Advances in genotyping and whole-genome sequencing are resulting in an increase in the number of available genomes and transcriptomes, as well as improved methods to analyse these data, infer orthologous relationships and generate cross-species knowledge. In addition, integration of phenotype data is expected to become prominent in evolutionary studies. In order to produce databases that are computationally tractable and that allow for cross-species integrations, as well as to avoid loss of information, adhering to standards and persistent genetic identifiers (e.g., Ensembl, HGNC or MGI identifiers), as well as applying purpose-oriented ontologies, will be critical. In evolutionary biology and phylogenetic systematics, efforts to computationally integrate genetic, phenotypic and anatomical data include the ‘Phenotype And Trait Ontology’ (PATO; Mabee et al. 2007) and the Phenoscape project (Dahdul et al. 2010) but improvements in this area will certainly be needed (McMurry et al. 2017).

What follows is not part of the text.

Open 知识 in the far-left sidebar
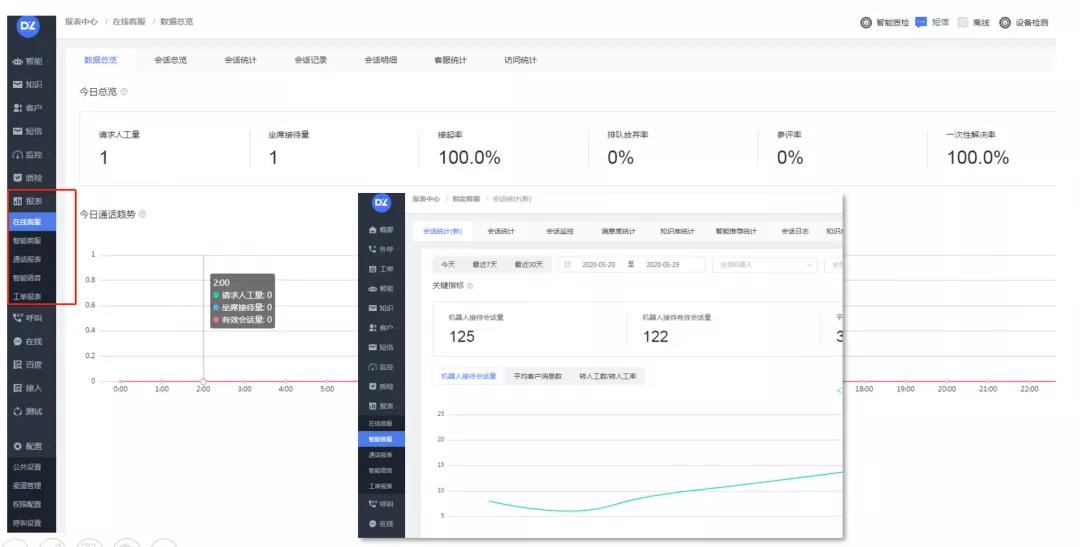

Animal models have proved useful to develop assisted reproductive technologies for endangered species, including lessons learned from oocyte and embryo culture in domestic animals and humans, and oncofertility techniques applied to humans (Comizzoli et al. 2010). Recently, cryopreservation of gametes was used to recover past genetic diversity in the black-footed ferret (Mustela nigripes; Wildt et al. 2016) and in vitro fertilization of frozen oocytes and spermatozoa is now the only way in which the northern white rhino (Ceratotherium simum cottoni) may be rescued (Saragusty et al. 2016). Studies on domestic mammals provide molecular markers that can be transferred for use in non-model species to inform about molecular processes with potentially phenotypic implications (Munoz-Fuentes et al. 2015). Moreover, understanding consequences of gene variants in other species may be of importance for human health and disease; for example, polar bears have evolved adaptations to deal with extremely fat-rich diets (see above), which are a major concern in human health. Currently, methods based on genomic data are being put forward to improve breeding strategies of wild species to attempt to minimize the impact of undesirable genetic variants while maintaining acceptable levels of genetic diversity (Bosse et al. 2015; Irizarry et al. 2016) and rapid advances in CRISPR/Cas9 technology in animal models to reduce the risk of off-target mutagenesis opens up opportunities to eliminate deleterious mutations in zygotes. In the case of wild species, such methods would allow the persistence of fitness-linked alleles and the avoidance of deleterious mutations without the risks associated with inbreeding or breeding between two similar species. The combined accumulation of gene function annotation by the IMPC and their advances in the use of CRISPR/Cas9 technology will be able to assist in future conservation efforts.